IRVINE, CA—The main reason Auction.com facilitated the closing of so many office deals in June is because full-time white-collar office jobs are on the rise, the firm’s EVP Rick Sharga tells GlobeSt.com. This is a positive indicator for the economy, he adds.
As GlobeSt.com reported last week, Auction.com racked up an impressive $121 million in online real estate auction sales during the month of June. The marketplace reports closing 42 commercial assets last month, ending the first half of the year strongly.
Most of the sales in June came from office properties. Data from the Metro Economy and Property Ratings for Summer 2014 from Auction.com Research points to recovery within that sector, which faced a steep decline during the recession. Total office employment is up 2.4% over the past year, a contributing factor to the office-property vacancy and rent improvements seen in past quarters and a likely cause of the heightened office-property transactions noted in this month’s report.

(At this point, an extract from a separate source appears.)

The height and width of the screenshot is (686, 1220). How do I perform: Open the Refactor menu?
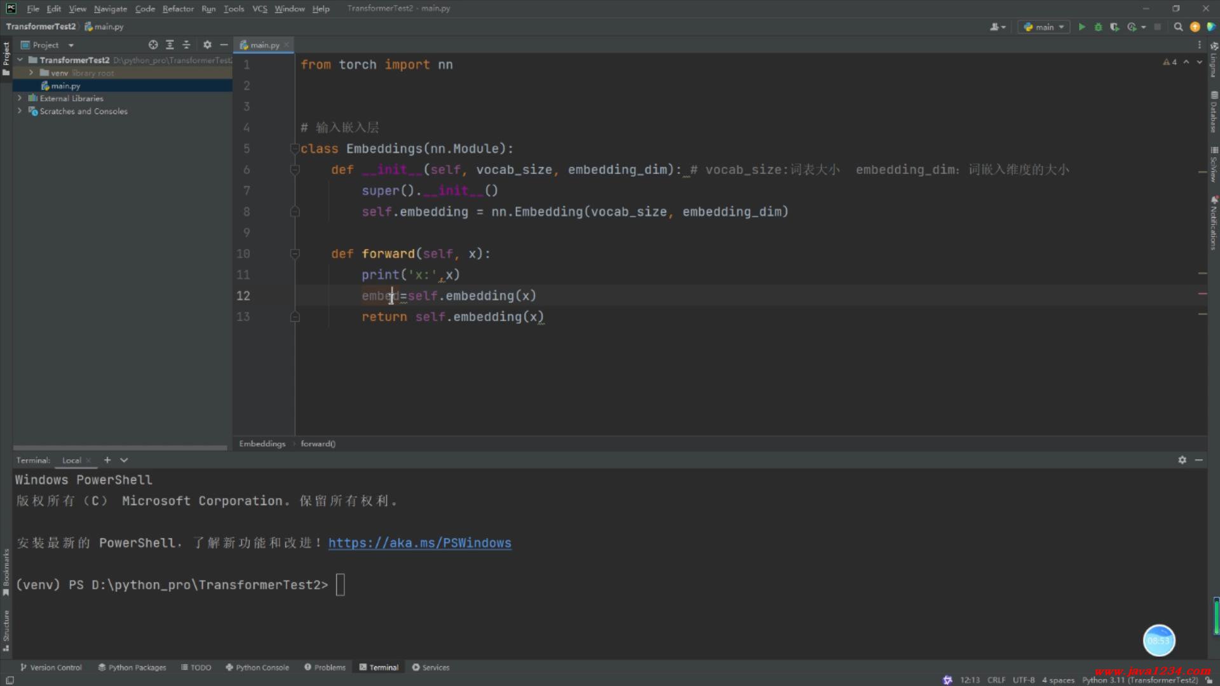pos(178,9)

Of course, the creative-office trend has been a shot in the arm for the office market, particularly in the redevelopment arena. “Part of it is being done out of necessity,” says Sharga. “Buyers and businesses who are looking for office space are really demanding more-flexible office environments and looking for ways to reduce square footage on a per-employee basis.”
In terms of how the creative-office trend is impacting office trades, Sharga says, “on the one hand, you’re going to see lower square footage perhaps because developers and business owners are finding ways to fit more people into a defined space. On the other hand, the more flexible and technology advanced you make a space, the more you can trade it for. Landlords are able to capture maximum revenue by adding creative office.”
But Sharga points out the underlying reason for the increase in office trades is that we are finally seeing job growth in the right sectors. “For the first time in this recovery, we’re seeing the kind of job growth that dictates new office leases, bigger spaces and more full-time white-collar office jobs. In the recent past, it was really part-time and temp positions, and businesses weren’t going to get new or bigger spaces if they weren’t bringing up the headcount.”
In some markets, such as Northern California, square-footage prices are going through the roof, says Sharga, so tenants are looking for creative ways to maximize the use of whatever space they have to rent out. “The kind of build-outs we’re seeing there are a model for other markets as they’re proven successful. But fundamentally, we’re seeing more office trades because we’re seeing more office workers.”